PJPK membagi Proyek Palapa Ring menjadi tiga paket, yaitu Paket Barat, Paket Tengah dan Paket Timur. PJPK telah melaksanakan proses pengadaan badan usaha untuk ketiga paket tersebut dimana hasilnya adalah untuk Paket Barat dan Paket Tengah telah terdapat konsorsium yang ditetapkan sebagai pemenang yaitu Konsorsium Mora Telematika Indonesia – Ketrosden Triasmitra dan Konsorsium Pandawa Lima. Menteri Keuangan telah menyetujui pemberian fasilitas pendampingan transaksi untuk Paket Barat dan Paket Tengah dimaksud. Sedangkan untuk Paket Timur akan dilakukan pengkajian kembali dan selanjutnya akan dilakukan pelelangan ulang. Ketiga paket tersebut ditargetkan selesai pada tahun 2018.
2.2.1.2 Risiko Jaminan Pemerintah atas Pembiayaan Infrastruktur Melalui Pinjaman Langsung dari Lembaga Keuangan Internasional kepada Badan Usaha Milik Negara
Di tengah keterbatasan APBN, Pemerintah dituntut untuk mencari sumber-sumber pendanaan lain untuk membiayai pembangunan infrastruktur. Salah satu menu alternatif pembiayaan infrastruktur tersebut adalah melalui pinjaman langsung (direct lending) dari Lembaga Keuangan Internasional (LKI) kepada BUMN dengan term and condition setara pinjaman Pemerintah. Untuk itu, telah diterbitkan Peraturan Presiden Nomor 82 Tahun 2015 yang memberikan kewenangan bagi Menteri Keuangan untuk memberikan jaminan Pemerintah terhadap pinjaman langsung dari LKI (multilateral dan bilateral) kepada BUMN untuk pembiayaan infrastruktur. Melalui alternatif pembiayaan ini, BUMN dapat memiliki akses terhadap pinjaman bertenor panjang dan berbunga rendah yang umumnya hanya dapat diperoleh oleh Pemerintah dari LKI. Jaminan ini merupakan credit guarantee terhadap kemampuan keuangan BUMN dalam membayar kewajiban pinjaman. Pemerintah menetapkan beberapa kriteria terhadap proyek infrastruktur dan BUMN yang dapat mengajukan permohonan jaminan Pemerintah tersebut.

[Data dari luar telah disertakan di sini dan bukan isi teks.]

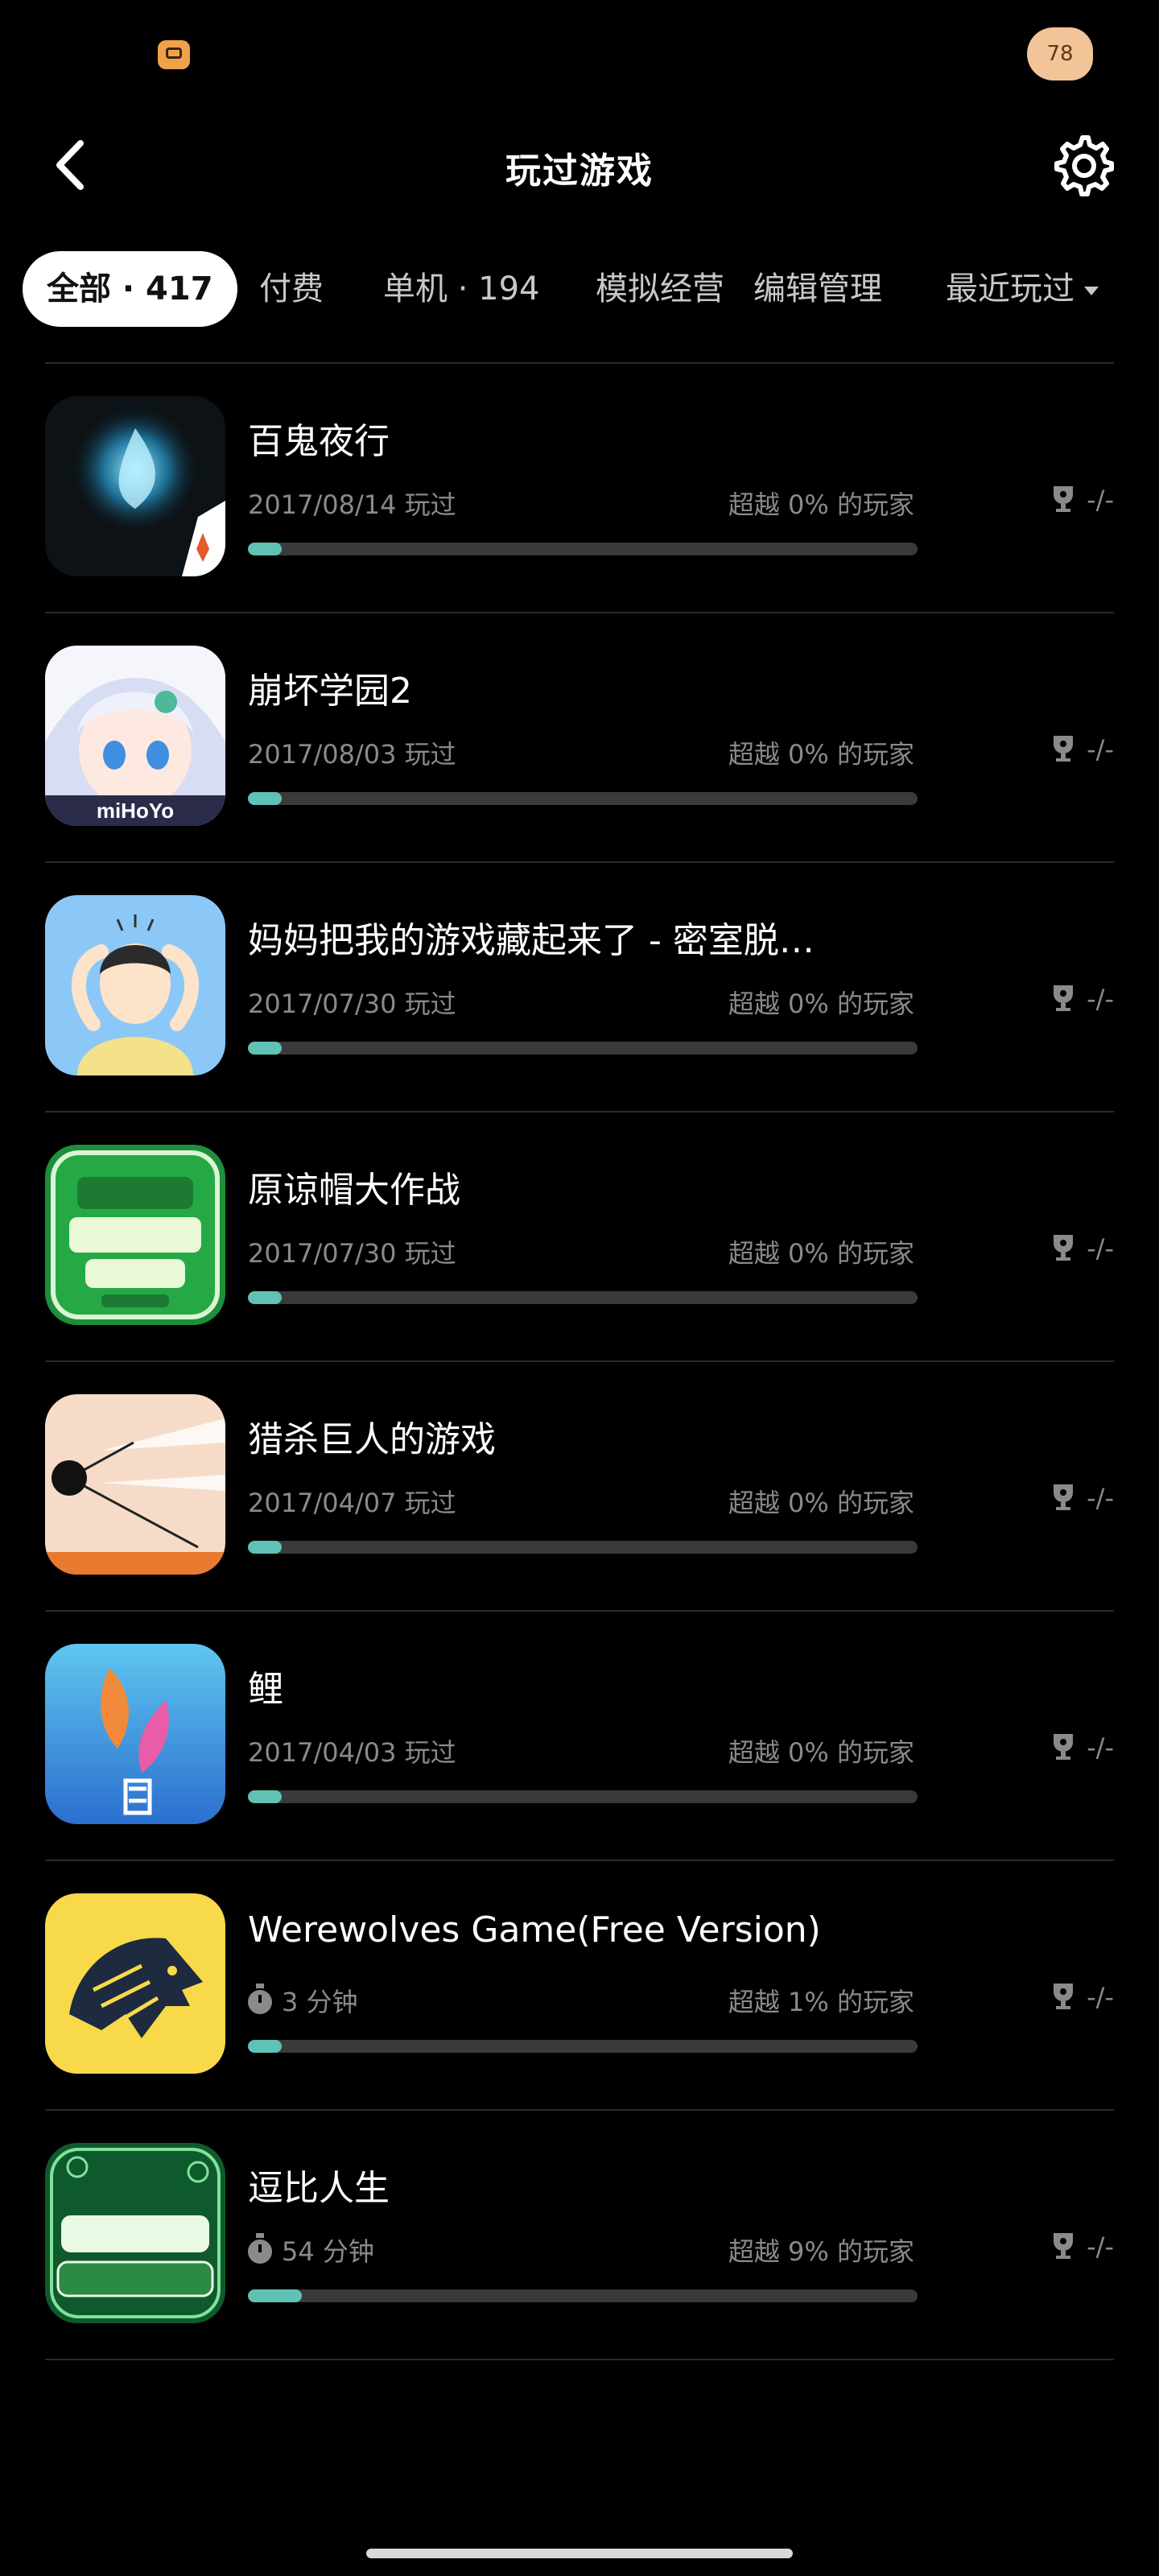  What do you see at coordinates (580, 488) in the screenshot?
I see `game-row: 百鬼夜行 2017/08/14 玩过 超越 0% 的玩家 -/-` at bounding box center [580, 488].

Risiko fiskal yang timbul dari penerbitan jaminan Pemerintah ini adalah BUMN tidak dapat memenuhi kewajiban keuangan kepada LKI sesuai perjanjian pinjaman sehingga Pemerintah menjadi pihak yang wajib memenuhi kewajiban tersebut. Pemenuhan kewajiban Pemerintah
tersebut dilaksanakan melalui mekanisme APBN. Pemerintah telah menerbitkan jaminan terhadap pinjaman langsung dari Asian Development
Bank (ADB) kepada PT PLN (Persero) untuk membiayai penguatan/pengembangan jaringan kelistrikan di Sumatera. Pinjaman ini menggunakan skema results based loan yang merupakan terobosan dimana penggunaan dana pinjaman tidak lagi menggunakan sistem ADB, namun menggunakan sistem yang diterapkan di Indonesia dan PT PLN (Persero). Pinjaman tersebut dikucurkan oleh ADB selama periode 2016 – 2019 dan PT PLN (Persero) baru akan membayar cicilan pokok pada tahun 2021 sehingga kewajiban PT PLN (Persero) dalam tahun ini relatif sangat kecil.
Dalam rangka pengelolaan risiko atas jaminan Pemerintah tersebut, beberapa langkah mitigasi risiko dilakukan oleh Pemerintah untuk melakukan reviu atas risk mitigation plan yang disusun oleh PT PLN (Persero) secara berkala.